Fragility fracture of the pelvis type IIIa involves a displaced unilateral ilium fracture ( Fig 3.7-19 ).
Fragility fracture of the pelvis type IIIb is a displaced unilateral sacroiliac fracture dislocation ( Fig 3.7-20 ).
Fragility fracture of the pelvis type IIIc is a displaced unilateral sacral fracture ( Fig 3.7-21 ).

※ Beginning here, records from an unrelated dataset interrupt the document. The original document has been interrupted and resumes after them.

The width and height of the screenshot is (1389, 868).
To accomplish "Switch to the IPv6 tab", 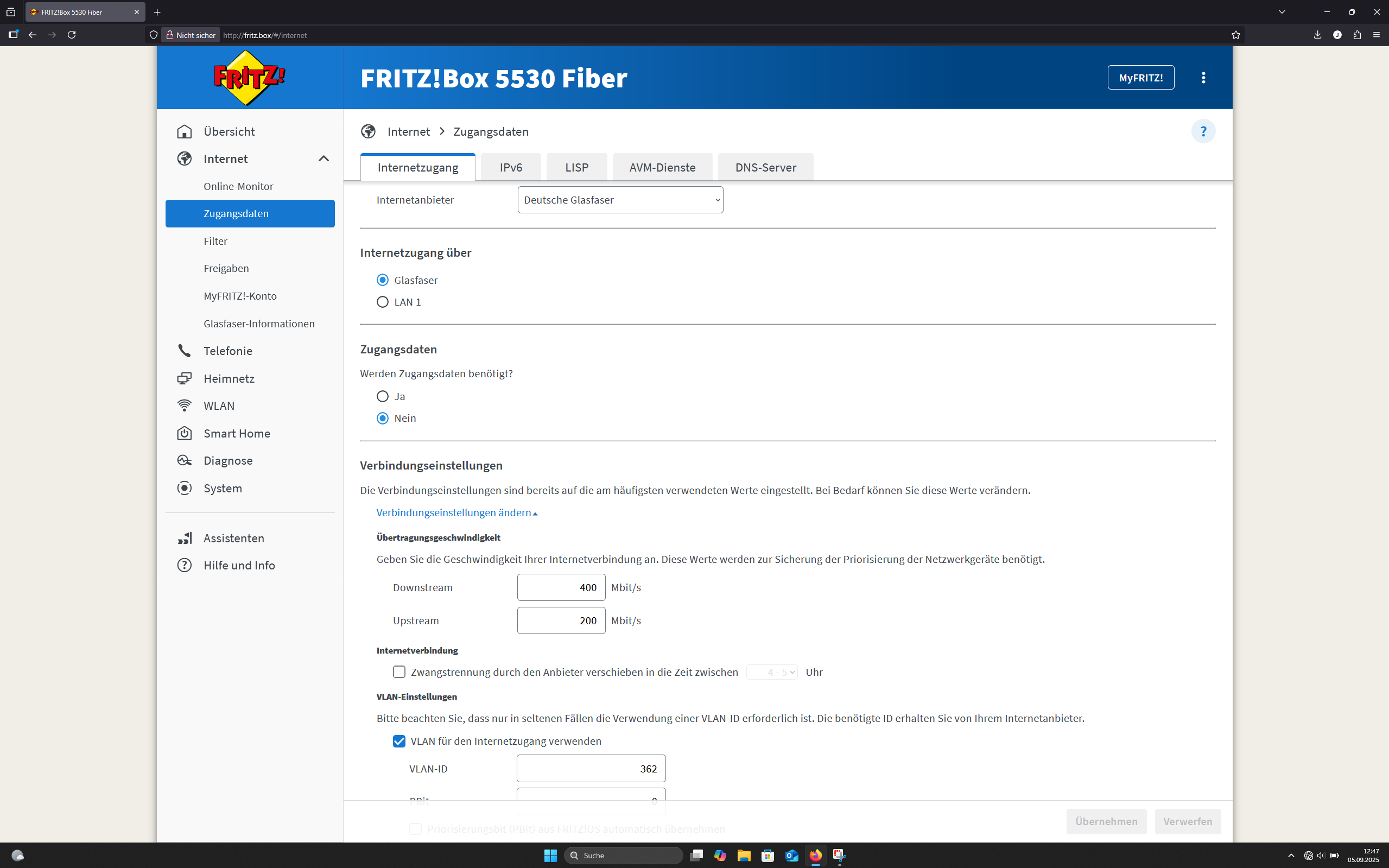I will click(511, 167).
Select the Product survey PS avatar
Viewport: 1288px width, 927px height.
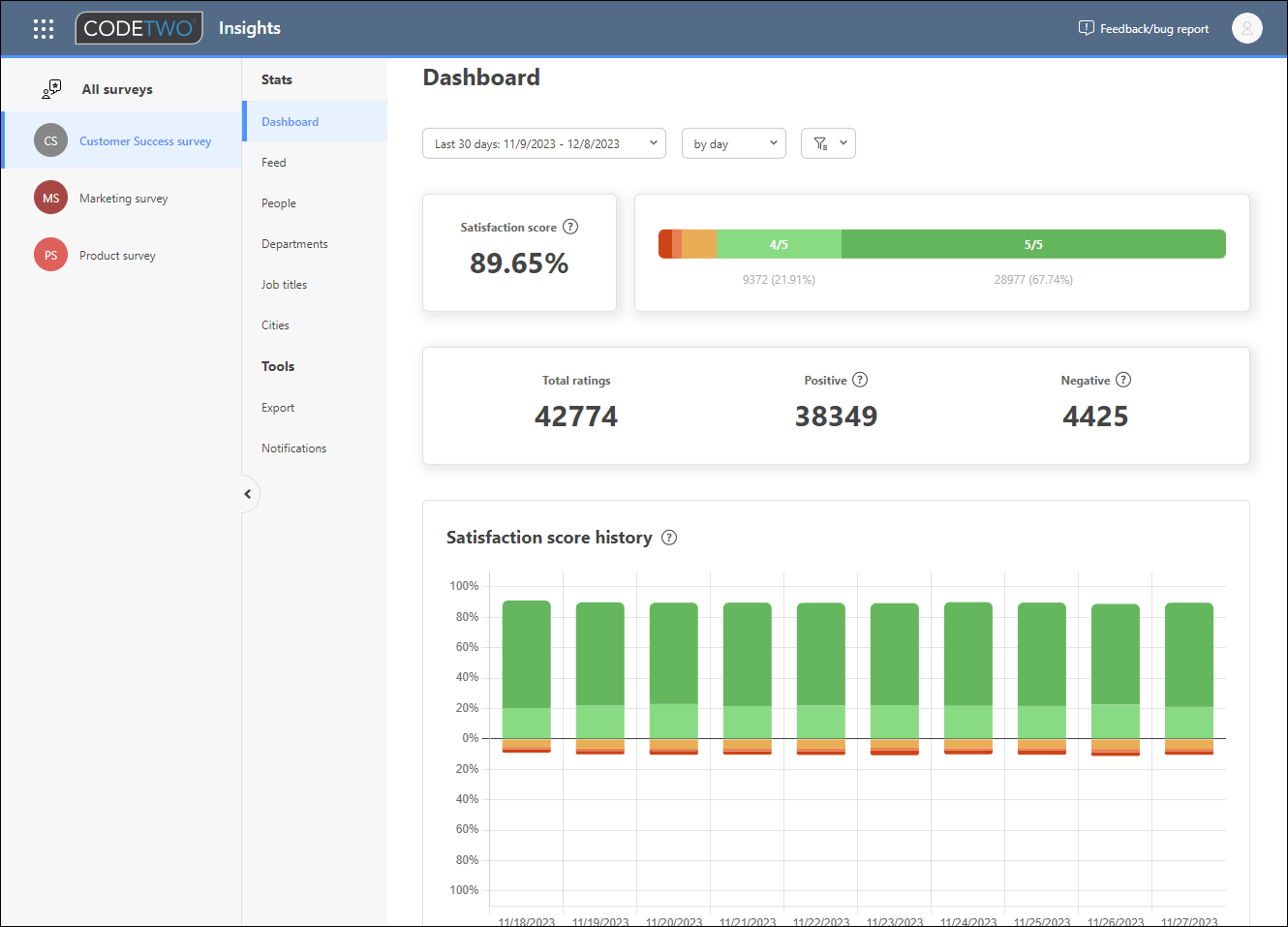pos(50,255)
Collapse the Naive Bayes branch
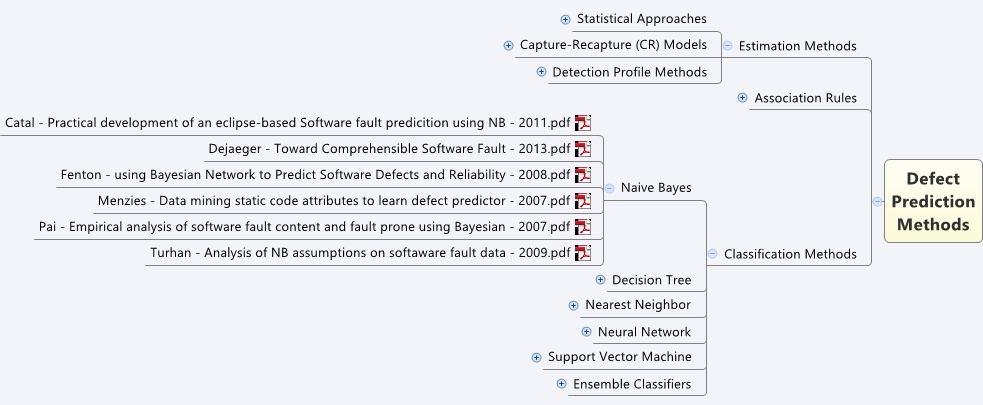983x405 pixels. (610, 188)
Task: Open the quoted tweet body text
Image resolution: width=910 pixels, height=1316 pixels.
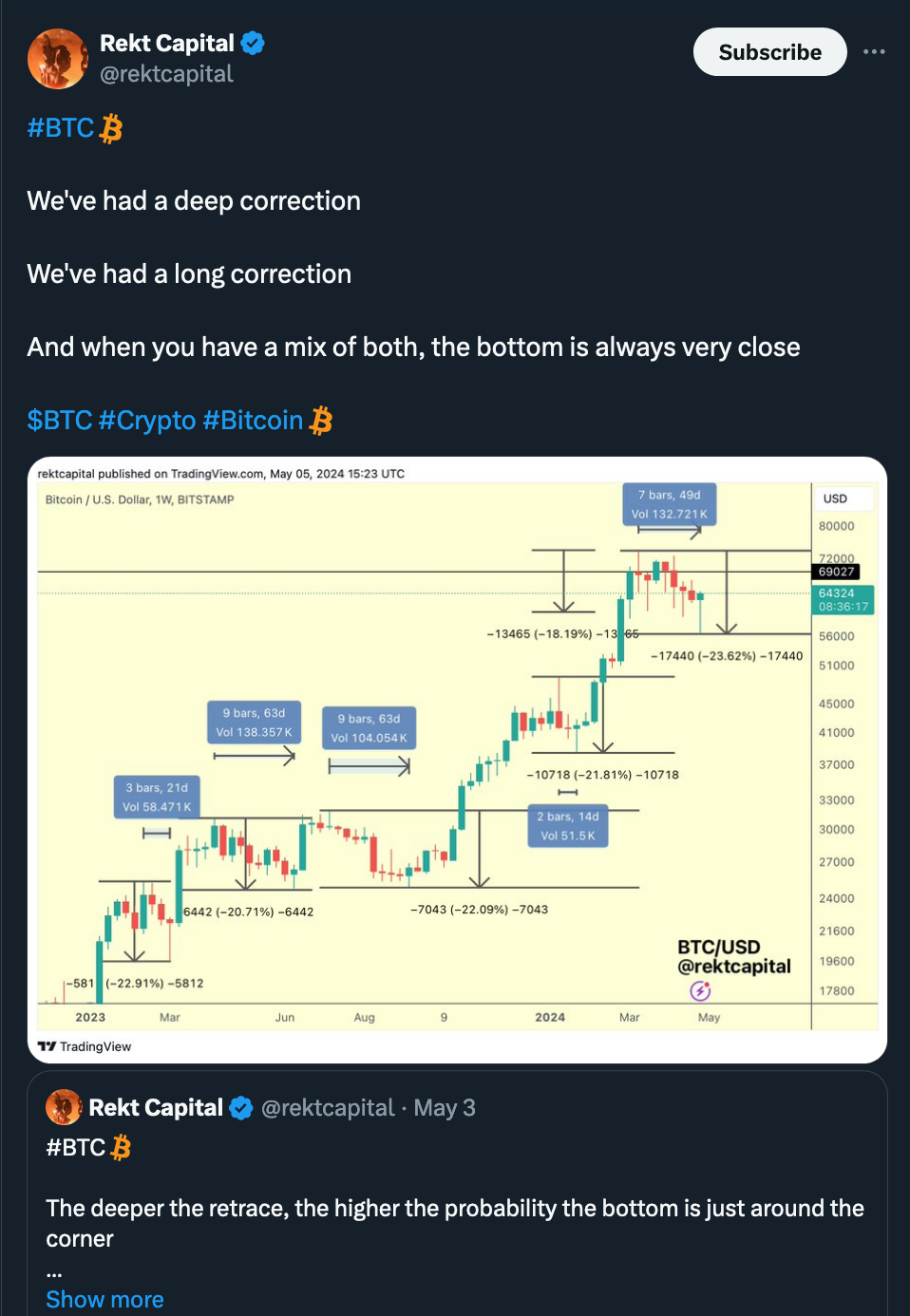Action: tap(455, 1223)
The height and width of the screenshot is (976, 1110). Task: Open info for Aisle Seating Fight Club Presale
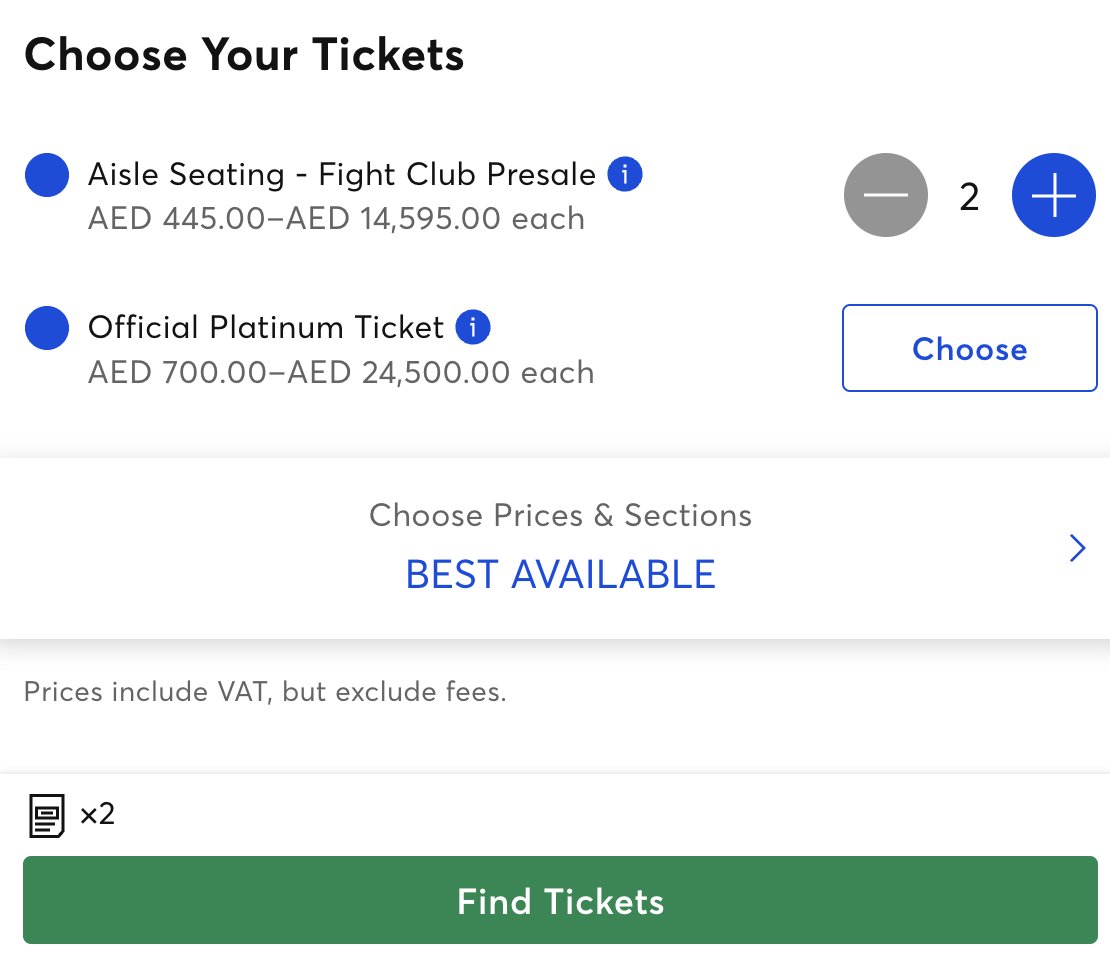tap(625, 175)
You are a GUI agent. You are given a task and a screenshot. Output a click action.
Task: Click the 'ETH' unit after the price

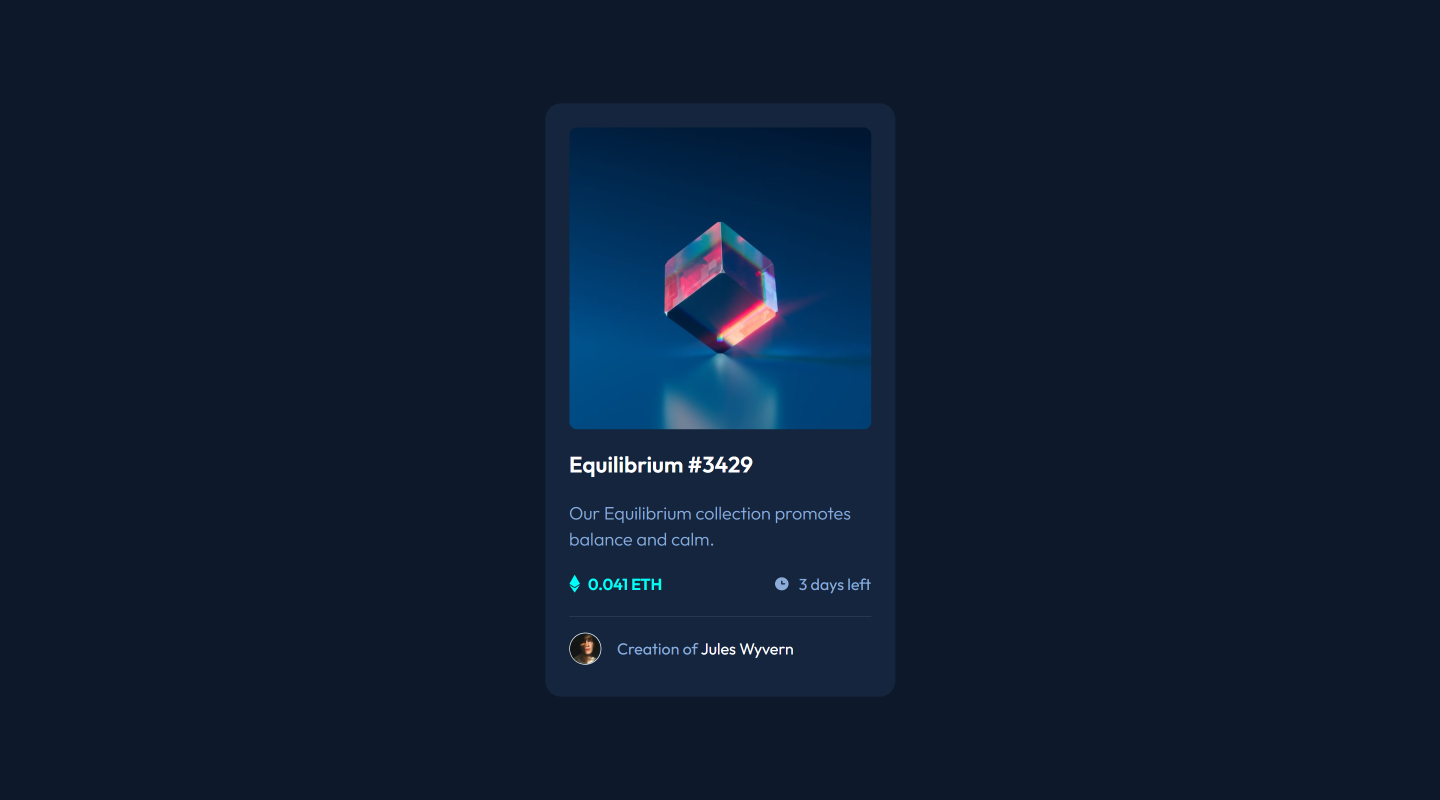pyautogui.click(x=647, y=585)
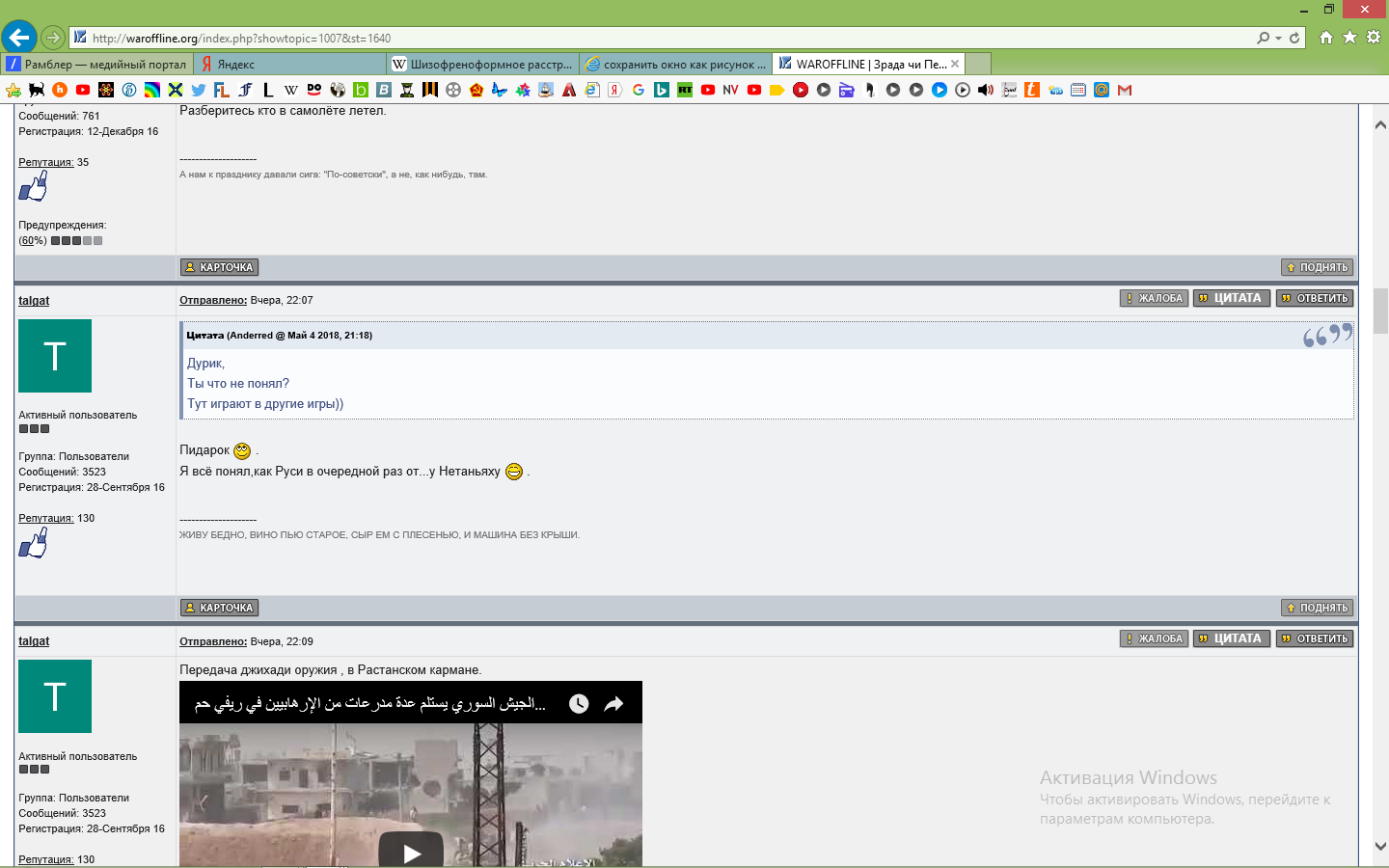The width and height of the screenshot is (1389, 868).
Task: Play the embedded YouTube video
Action: (411, 852)
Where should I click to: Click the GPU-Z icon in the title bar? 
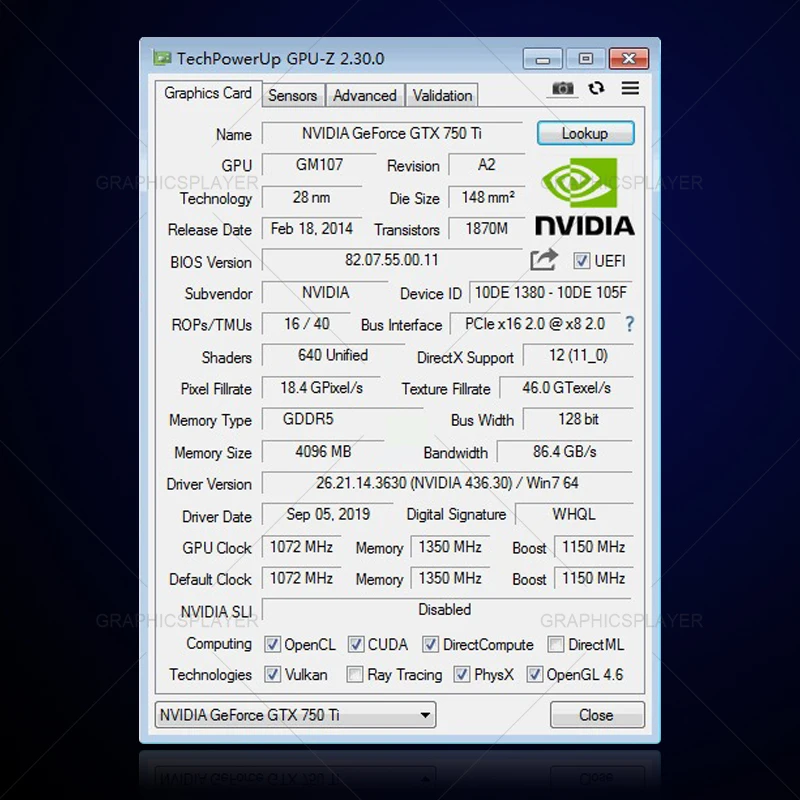click(x=161, y=58)
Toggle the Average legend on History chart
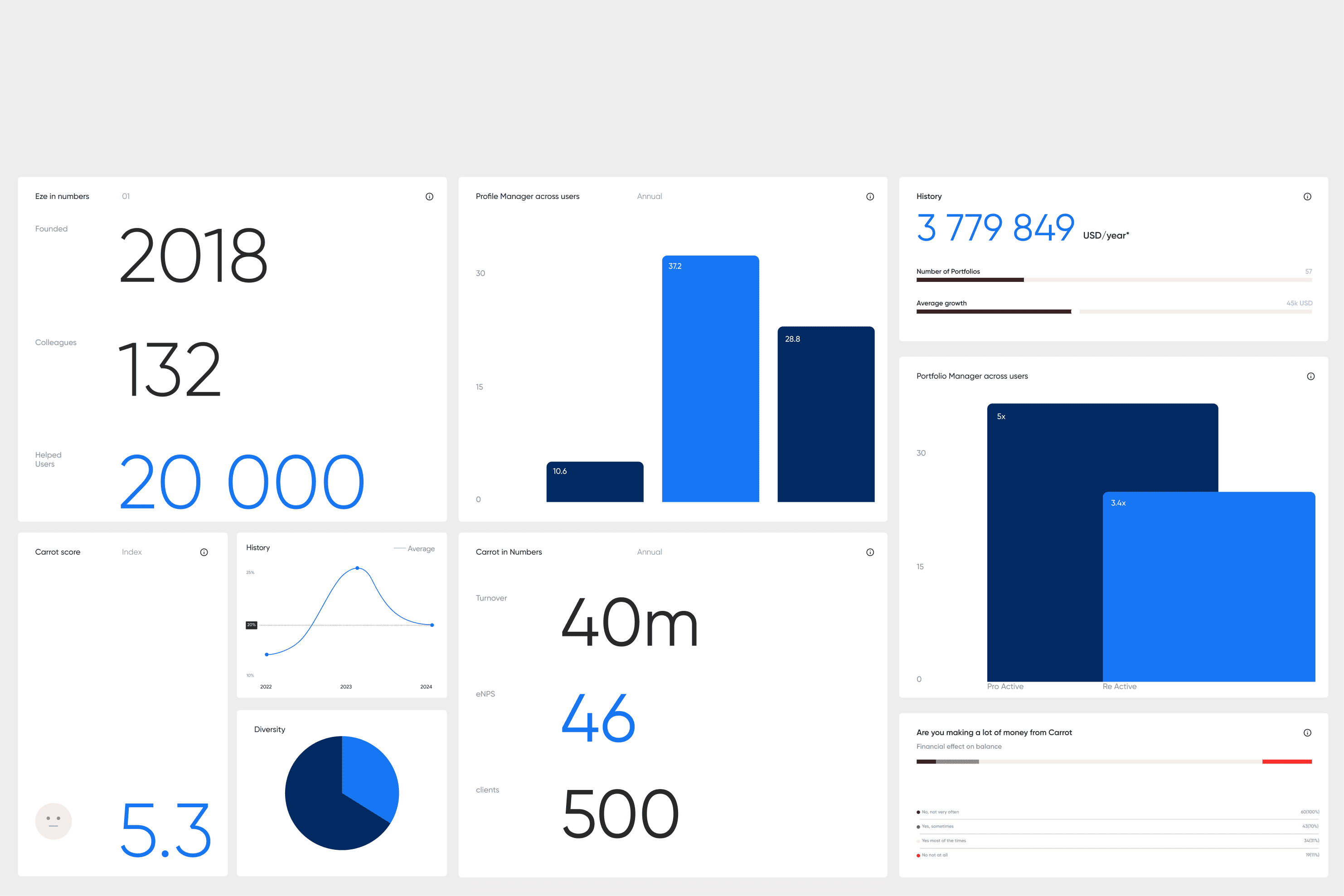The image size is (1344, 896). [x=414, y=548]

It cannot be expected that these lesions will heal spontaneously. Due to severe pain, the patients are bedridden and mobilization is impossible. Operative treatment is therefore recommended as an urgent procedure. The type of internal fixation depends on the localization of the posterior instability. With limited displacement of the sacrum, sacroiliac joint, or posterior ilium, percutaneous stabilization is possible ( Case 4: Fig 3.7-22 ). In case of gross displacement or a fracture through the ilium, an open reduction and internal fixation (ORIF) is required ( Case 5: Fig 3.7-23 ).
CASE 4
Patient
An 85-year-old woman sustained a fragility fracture of the pelvic ring type IIIb lesion after a fall at home.
Comorbidities
Hypercholesterolemia
Arterial hypertension
Treatment and outcome
The AP x-ray of the pelvis showed a left-sided displaced superior and inferior pubic ramus fracture ( Fig 3.7-22a ). Pelvic inlet and outlet views were obtained ( Fig 3.7-22b–c ). A transverse computed tomographic (CT) cut through the sacrum showed a fracture-dislocation of the left sacroiliac joint (white arrows in Fig 3.7-22d ) while a transverse CT cut through the anterior pelvic ring revealed the left-sided pubic fracture ( Fig 3.7-22e ). The fracture-dislocation of the sacroiliac joint was fixed with two iliosacral screws and the pubic ramus fracture with a retrograde transpubic screw. The AP x-ray of the pelvic ring after 3 years showed complete healing of the anterior and posterior pelvic ring ( Fig 3.7-22f ). Another inlet and another outlet view of the pelvis were obtained ( Fig 3.7-22g–h ).